俺にだって良いことのひとつやふたつ…あ、あるさ!おうともあるさとも!きみたちばっかいい思いしてるわけじゃないんだかんな!
今日バイトしてたらナ!無邪気にはしゃぎまわる小学生5人組がやってきたんだ!そしたらヨ!そのうちひとりがイタズラしたくなったんだろうナ!従業員用の扉を開け閉めしちゃってんだわさ!
リーダー格のでっかいやつが"オイイクゾ!"っつったらサ!その子は慌てて出て行ったんだが、その扉を開けっ放しにしちゃったんダ!
あらまあと思ってあたいが閉めようとしたらサ!その子がテテテと小走りで戻ってきて、わざわざ閉めるためだけに帰ってきたんダ!
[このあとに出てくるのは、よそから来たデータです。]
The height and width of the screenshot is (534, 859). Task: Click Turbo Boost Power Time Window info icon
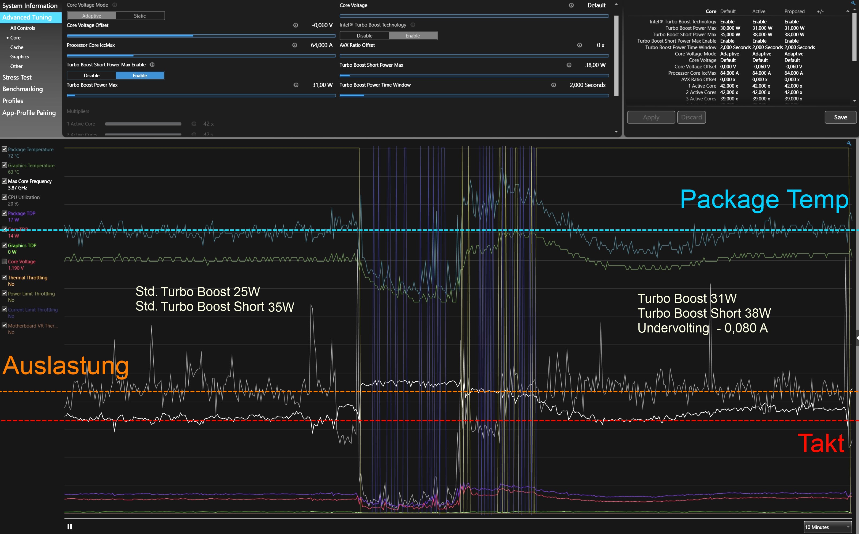[553, 85]
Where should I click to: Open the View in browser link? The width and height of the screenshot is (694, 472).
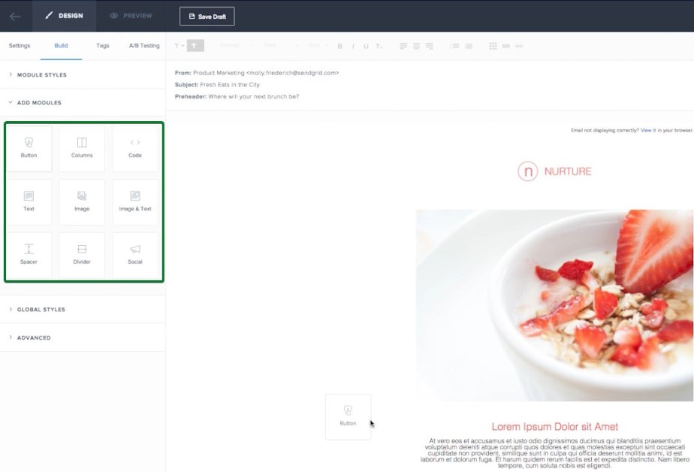point(646,130)
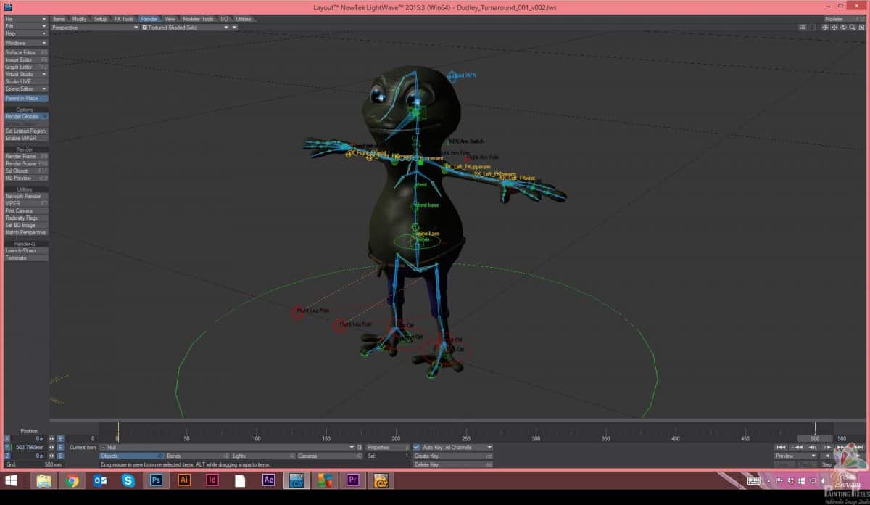The height and width of the screenshot is (505, 870).
Task: Click the Y position value field
Action: click(x=30, y=448)
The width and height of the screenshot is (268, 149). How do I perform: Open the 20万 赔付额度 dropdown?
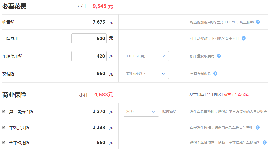pos(141,112)
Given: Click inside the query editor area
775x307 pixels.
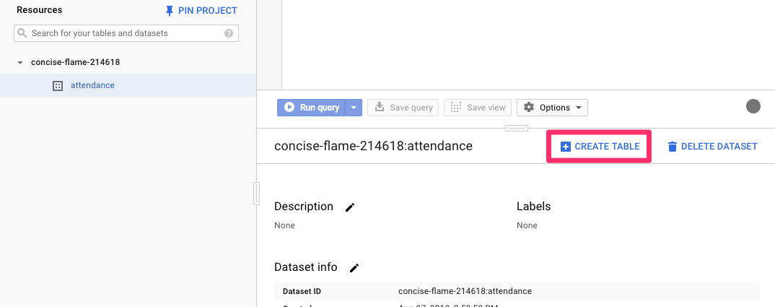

カーッ!なんとも可愛らしいじゃねぇの!無邪気な上に、罪悪感に駆られたんだろうヨォ!そいつにおらぁ微笑んでやったらよ!照れて小走りでいっちまったよ!なんともかわいいじゃねぇか!
だれしもちっちゃい頃は無邪気で、素直で、いたずらっ子だったんだろうナ。それが時間が経てば自分を自分で定めたり、まわりから定められたりで、自分とは何かを決めつけるんだナ。
それはもちろんいいことだ。自分が何者かわかっていれば、なにをすべきか、もっと広く言えばなにをして生きていけばいいかわからんだからね。
だけども、そういういたずらとか無邪気さとか、そういうアイデンティティにならないような些細な気持ちっていうのは大事にしたいなと思うんだ。そういう気持ちがあれば、自分を遠くから見つめなおす機会が定期的に戻ってくるんだと思う。
まったくおめでたい集団だぜ!このホウチガっていうのはヨォ!
オメェらみたいなお気楽な奴らは一生幸せになっとけってんだ!
無邪気にはしゃぎまわっているのも悪くないネ!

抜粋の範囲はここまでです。